Twilio, platform interaksi dengan pelanggan yang menghasilkan pengalaman real-time dan terpersonalisasi untuk brand-brand terkemuka, merilis edisi kelima laporan tahunan State of Personalization Report, yang menyoroti perspektif dan prediksi dari para pemimpin bisnis di 12 negara dan dari berbagai sektor industri. Secara khusus, laporan ini menekankan bagaimana tuntutan konsumen yang terus berkembang mendorong para pemimpin bisnis untuk fokus menciptakan pengalaman pelanggan yang prediktif, cerdas secara emosional, dan sangat personal.
Kecerdasan buatan (artificial intelligence atau AI) menjadi titik pusat dari pergeseran ini, seraya bisnis beralih ke model dan metrik pembelajaran mesin yang lebih dinamis, berupaya meningkatkan interoperabilitas antar alat seperti Platform Data Pelanggan (Customer Data Platform/CDP) dan data warehouse, serta memprioritaskan privasi data dan pemanfaatan AI sesuai etika.
Laporan ini disusun berdasarkan hasil penelitian yang dilakukan oleh Twilio Segment pada periode 8 April hingga 5 Mei 2024 dengan menggunakan survei online yang disiapkan oleh Method Research dan didistribusikan oleh RepData, melibatkan 521 responden dengan jabatan direktur atau lebih tinggi di perusahaan B2B dan B2C di 12 negara di empat kawasan: Amerika Utara, Amerika Selatan, Eropa, dan Asia Pasifik (APAC).
Perusahaan-perusahaan itu memiliki lebih dari 500 karyawan dan memahami serta menerapkan strategi pengalaman pelanggan, teknologi pemasaran, atau strategi data pelanggan perusahaan.
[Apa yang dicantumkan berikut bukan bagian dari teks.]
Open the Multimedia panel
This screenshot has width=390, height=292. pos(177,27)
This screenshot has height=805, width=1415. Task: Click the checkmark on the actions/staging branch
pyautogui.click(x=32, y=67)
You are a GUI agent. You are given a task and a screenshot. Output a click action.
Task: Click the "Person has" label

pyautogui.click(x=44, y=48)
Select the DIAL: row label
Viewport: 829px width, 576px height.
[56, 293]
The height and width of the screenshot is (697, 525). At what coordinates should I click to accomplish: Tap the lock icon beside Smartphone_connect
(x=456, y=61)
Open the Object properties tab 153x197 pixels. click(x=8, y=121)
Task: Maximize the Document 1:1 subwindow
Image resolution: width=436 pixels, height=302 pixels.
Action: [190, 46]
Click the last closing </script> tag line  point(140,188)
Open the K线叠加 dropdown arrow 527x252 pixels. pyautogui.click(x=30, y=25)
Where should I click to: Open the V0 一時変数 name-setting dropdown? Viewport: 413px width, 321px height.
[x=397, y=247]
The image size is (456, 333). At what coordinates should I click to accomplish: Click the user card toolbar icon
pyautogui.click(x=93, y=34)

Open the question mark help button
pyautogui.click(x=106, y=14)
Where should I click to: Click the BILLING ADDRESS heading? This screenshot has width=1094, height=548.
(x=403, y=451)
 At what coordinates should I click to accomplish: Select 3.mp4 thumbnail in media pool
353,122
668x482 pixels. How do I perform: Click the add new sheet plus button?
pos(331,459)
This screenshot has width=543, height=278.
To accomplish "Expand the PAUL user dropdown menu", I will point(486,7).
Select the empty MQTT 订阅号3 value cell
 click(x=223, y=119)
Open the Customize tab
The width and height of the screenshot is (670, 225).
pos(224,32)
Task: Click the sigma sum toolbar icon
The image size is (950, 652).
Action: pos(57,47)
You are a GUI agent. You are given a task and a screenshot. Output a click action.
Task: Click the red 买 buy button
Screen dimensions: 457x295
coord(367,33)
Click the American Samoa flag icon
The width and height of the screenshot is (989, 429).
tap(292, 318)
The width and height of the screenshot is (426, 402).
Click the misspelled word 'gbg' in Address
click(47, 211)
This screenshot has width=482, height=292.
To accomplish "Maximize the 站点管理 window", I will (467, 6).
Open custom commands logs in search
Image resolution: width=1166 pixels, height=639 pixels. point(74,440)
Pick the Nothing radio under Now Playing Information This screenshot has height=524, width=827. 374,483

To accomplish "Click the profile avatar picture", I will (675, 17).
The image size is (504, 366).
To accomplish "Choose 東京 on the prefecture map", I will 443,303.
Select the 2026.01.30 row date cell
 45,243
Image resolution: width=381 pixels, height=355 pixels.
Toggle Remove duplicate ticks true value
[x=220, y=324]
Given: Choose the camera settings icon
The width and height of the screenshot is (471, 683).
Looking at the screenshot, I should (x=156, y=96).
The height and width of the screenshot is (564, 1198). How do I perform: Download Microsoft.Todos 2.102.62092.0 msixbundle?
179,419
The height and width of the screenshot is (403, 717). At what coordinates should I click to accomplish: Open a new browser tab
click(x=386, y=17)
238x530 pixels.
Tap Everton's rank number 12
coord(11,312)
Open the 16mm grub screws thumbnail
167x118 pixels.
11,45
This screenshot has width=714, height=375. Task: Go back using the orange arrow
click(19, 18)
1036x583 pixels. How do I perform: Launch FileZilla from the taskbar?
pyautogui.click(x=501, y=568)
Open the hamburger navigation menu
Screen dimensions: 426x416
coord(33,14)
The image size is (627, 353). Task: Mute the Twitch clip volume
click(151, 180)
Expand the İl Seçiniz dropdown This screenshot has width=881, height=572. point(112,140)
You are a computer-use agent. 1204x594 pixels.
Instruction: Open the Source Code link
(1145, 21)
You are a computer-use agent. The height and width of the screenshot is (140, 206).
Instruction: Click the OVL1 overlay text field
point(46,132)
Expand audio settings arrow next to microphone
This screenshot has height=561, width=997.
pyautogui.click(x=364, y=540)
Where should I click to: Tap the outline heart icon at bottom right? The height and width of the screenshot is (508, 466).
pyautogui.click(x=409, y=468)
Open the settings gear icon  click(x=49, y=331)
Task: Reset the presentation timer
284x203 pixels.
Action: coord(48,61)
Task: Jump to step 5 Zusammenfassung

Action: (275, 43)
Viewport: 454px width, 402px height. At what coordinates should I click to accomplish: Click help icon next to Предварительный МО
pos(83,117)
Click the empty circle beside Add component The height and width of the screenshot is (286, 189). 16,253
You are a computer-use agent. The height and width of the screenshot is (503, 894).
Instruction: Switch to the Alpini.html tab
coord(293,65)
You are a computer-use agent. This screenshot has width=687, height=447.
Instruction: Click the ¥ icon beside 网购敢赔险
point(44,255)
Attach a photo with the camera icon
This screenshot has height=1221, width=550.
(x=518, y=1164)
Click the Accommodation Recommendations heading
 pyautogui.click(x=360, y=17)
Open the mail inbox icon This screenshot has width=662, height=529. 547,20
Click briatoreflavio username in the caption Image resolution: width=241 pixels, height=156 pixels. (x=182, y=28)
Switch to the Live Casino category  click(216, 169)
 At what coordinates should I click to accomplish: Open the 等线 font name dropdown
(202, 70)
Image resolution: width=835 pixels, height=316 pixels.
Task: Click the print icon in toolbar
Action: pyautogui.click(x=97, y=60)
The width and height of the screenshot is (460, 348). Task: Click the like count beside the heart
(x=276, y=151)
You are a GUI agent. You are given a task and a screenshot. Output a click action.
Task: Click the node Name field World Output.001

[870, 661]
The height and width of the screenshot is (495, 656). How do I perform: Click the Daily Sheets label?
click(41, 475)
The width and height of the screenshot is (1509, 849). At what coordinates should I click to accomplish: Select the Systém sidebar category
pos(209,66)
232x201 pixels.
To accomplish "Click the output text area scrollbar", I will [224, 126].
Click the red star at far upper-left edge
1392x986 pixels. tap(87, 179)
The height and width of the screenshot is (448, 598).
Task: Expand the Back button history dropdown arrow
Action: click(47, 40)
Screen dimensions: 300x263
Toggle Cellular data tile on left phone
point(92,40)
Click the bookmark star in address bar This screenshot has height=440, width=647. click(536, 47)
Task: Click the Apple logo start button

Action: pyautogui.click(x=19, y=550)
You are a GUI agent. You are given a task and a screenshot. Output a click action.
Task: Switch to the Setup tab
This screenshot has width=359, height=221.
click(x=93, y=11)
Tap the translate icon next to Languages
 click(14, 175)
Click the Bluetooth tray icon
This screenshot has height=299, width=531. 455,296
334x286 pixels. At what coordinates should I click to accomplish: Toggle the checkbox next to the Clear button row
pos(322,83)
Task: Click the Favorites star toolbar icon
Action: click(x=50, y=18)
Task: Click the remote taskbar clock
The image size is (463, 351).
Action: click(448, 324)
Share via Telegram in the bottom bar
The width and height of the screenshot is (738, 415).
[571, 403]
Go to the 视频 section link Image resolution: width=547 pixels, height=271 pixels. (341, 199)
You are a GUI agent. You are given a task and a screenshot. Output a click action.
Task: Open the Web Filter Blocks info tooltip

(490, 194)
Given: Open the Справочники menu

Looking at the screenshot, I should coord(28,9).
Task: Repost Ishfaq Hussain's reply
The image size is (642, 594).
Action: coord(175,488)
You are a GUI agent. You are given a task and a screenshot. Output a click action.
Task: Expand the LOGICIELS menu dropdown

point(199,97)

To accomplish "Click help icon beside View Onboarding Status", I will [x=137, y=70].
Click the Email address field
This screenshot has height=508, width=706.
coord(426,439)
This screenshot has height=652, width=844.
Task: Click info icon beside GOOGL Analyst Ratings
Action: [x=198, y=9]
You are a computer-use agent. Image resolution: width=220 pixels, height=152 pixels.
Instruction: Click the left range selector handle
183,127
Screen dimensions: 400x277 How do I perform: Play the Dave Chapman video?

Dalam survei tersebut, 71% pemimpin bisnis di kawasan APAC – juga 65% pemimpin bisnis di Amerika Utara, 58% di Amerika Selatan, dan 55% di Eropa – mengatakan bahwa perusahaan mereka akan berinvestasi atau mengadopsi model pembelajaran mesin untuk menganalisis perilaku pelanggan dan membuat prediksi.
Di sektor industri apa pun, AI telah sangat lazim digunakan, dan 89% responden – termasuk 82% responden di Asia Pasifik – percaya bahwa pemanfaatan AI sesuai etika dapat menjadi keunggulan kompetitif mereka. Selaras dengan ini, lebih dari separuh (54%) pemimpin bisnis mengatakan bahwa mereka mengatasi kekhawatiran konsumen seputar privasi data dan pertimbangan etika dalam AI dengan menerapkan kontrol privasi yang kuat.
Laporan State of Customer Engagement dari Twilio baru-baru ini menemukan bahwa hampir setengah (49%) responden mengatakan bahwa mereka akan lebih mempercayai brand yang secara terbuka mengungkapkan penggunaan data pelanggan dan interaksi yang didukung oleh AI.
Dengan keseimbangan yang cermat antara inovasi, transparansi, privasi data, dan praktik terbaik sesuai etika, perusahaan dapat memanfaatkan AI untuk menciptakan pengalaman yang lebih baik bagi pelanggan sekaligus menjaga kepercayaan mereka.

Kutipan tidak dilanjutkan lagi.